— START —

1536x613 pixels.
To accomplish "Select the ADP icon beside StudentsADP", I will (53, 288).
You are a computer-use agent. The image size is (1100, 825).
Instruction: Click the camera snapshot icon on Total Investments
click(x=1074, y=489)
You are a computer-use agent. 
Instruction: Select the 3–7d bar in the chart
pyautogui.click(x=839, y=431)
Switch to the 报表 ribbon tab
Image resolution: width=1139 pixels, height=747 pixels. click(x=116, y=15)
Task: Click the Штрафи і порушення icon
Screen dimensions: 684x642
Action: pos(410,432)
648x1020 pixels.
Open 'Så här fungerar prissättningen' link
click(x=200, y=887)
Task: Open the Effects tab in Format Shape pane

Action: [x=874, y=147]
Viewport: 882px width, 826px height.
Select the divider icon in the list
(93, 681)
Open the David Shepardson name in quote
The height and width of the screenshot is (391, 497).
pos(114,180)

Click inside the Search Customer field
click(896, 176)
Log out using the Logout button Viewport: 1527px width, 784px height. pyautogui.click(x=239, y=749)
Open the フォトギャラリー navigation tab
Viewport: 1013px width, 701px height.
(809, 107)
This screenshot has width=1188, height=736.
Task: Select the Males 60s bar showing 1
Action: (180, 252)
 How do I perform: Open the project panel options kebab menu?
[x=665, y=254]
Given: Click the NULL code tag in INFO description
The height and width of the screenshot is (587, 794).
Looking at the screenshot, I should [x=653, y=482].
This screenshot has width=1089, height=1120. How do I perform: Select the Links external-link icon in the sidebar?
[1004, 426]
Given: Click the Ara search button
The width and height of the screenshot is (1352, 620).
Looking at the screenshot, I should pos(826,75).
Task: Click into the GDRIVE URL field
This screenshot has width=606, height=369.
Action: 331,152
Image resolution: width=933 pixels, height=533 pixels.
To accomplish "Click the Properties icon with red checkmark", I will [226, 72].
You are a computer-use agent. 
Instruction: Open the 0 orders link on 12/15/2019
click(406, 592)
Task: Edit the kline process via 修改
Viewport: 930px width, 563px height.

— END —

§ WORK TO BE COMPLETED
Copy the items from the start through the line that contains "Action: pos(410,432)", inclusive.

§ REPLY
1536x613 pixels.
To accomplish "Select the ADP icon beside StudentsADP", I will (53, 288).
You are a computer-use agent. The image size is (1100, 825).
Instruction: Click the camera snapshot icon on Total Investments
click(x=1074, y=489)
You are a computer-use agent. 
Instruction: Select the 3–7d bar in the chart
pyautogui.click(x=839, y=431)
Switch to the 报表 ribbon tab
Image resolution: width=1139 pixels, height=747 pixels. click(x=116, y=15)
Task: Click the Штрафи і порушення icon
Screen dimensions: 684x642
Action: pos(410,432)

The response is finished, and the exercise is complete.